Местечковый романс (Канович) - страница 195

Мой неверующий отец, запинаясь, прочитал кадиш, который выучил за ночь до похорон.

Бабушка Роха слушала сбивчивую поминальную молитву и метала в своего любимца грозные укоризненные взгляды: мог же, безбожник, запомнить всё как следует!

Рабби Элиэзер на похоронах всегда блистал красноречием и оценивал труды всех покойников в превосходных степенях. Он и деда Довида помянул добрым словом, назвав его евреем, достойным подражания.

— Он был великий труженик и замечательный человек. Помню, как однажды реб Довид подошёл ко мне и сказал: «Ребе! Позвольте сделать вам замечание. Лучше на биме перед Господом Богом и перед его верными сынами стоять босиком, чем в таких страшных ботинках, как эти ваши допотопные чоботы. Пожалуйста, приходите на Рыбацкую улицу, и я сошью вам новые ботинки из отличной кожи». И он сдержал слово. Сшил на загляденье. Я их до сих пор ношу, — в заключение сказал рабби Элиэзер и бросил взгляд на свои ноги.

В толпе, поодаль от могилы, переминался с ноги на ногу полицейский — «почти еврей» Винцас Гедрайтис, который не раз с удовольствием похрустывал за пасхальным столом ломкими листами мацы вместе с дедом Довидом.

Когда люди стали расходиться, Гедрайтис подошел к бабушке, склонил голову и тихо сказал:

— Крепитесь, Роха. Вы потеряли мужа, а мы — лучшего еврея в Йонаве. Вечный ему покой!

Он даже сложил для крестного знамения пальцы, но потом спохватился — неудобно креститься на еврейском кладбище — и поспешно сунул руку в карман.

Миновали семь траурных дней. К Рохе, чтобы присматривать за ней, временно переселилась моя мама. Каждый вечер после работы у Коганов она спешила на Рыбацкую улицу, чтобы переночевать у свекрови, а рано утром снова бежала на службу.

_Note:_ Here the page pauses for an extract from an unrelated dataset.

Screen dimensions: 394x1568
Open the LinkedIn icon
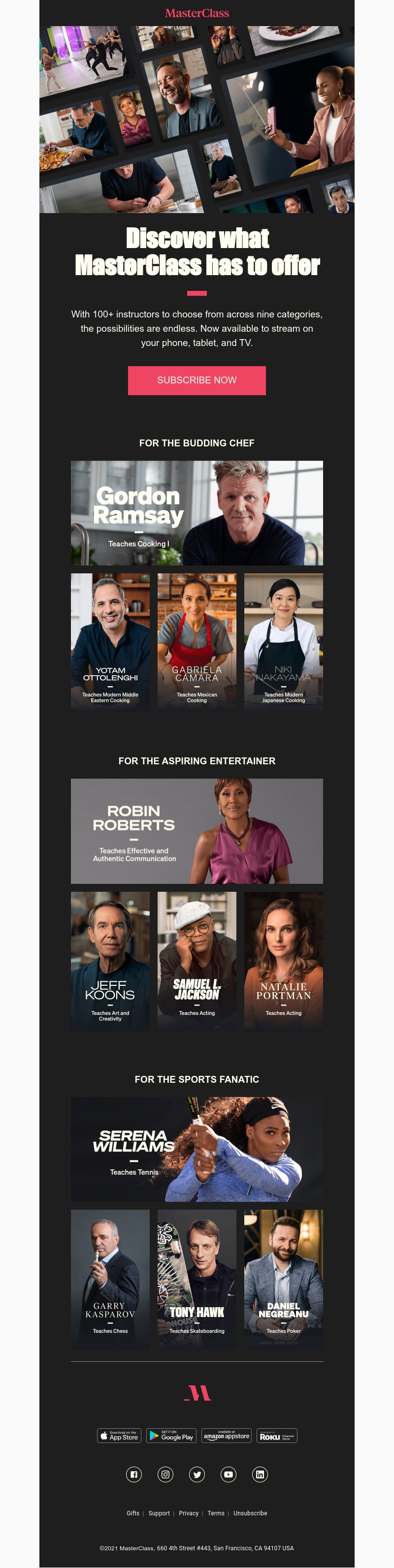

Днём бабушка оставалась одна. Но её не зря прозвали Роха-самурай. Безделье было чуждо и противно самому её существу, требовавшему постоянной деятельности. Понемногу бабушка стала оправляться от обрушившегося на неё горя. Первым делом она запретила невестке приходить к ней, отправила её обратно к мужу, а сама села на опустевший табурет за колодку.

— Нечего со мной возиться! — заявила она. — Ступай к своему благоверному, не испытывай его терпение. Мужчины довольствуются не только работой и едой! У них, как тебе известно, есть и другие важные потребности. Не маленькая. Знаешь, о чем я говорю. Я не нуждаюсь в опёке. Кто жив, тот должен не ныть, а работать. Слёзы никогда не были в цене. За них никто никому на свете и ломаного гроша не дал.

Вскоре в доме снова застучал молоток. Часть обуви, оставшейся после смерти Довида, бабушка Роха решила починить сама, а часть переправила свату — конкуренту Довида Шимону Дудаку, который после смерти Шейны совсем сник.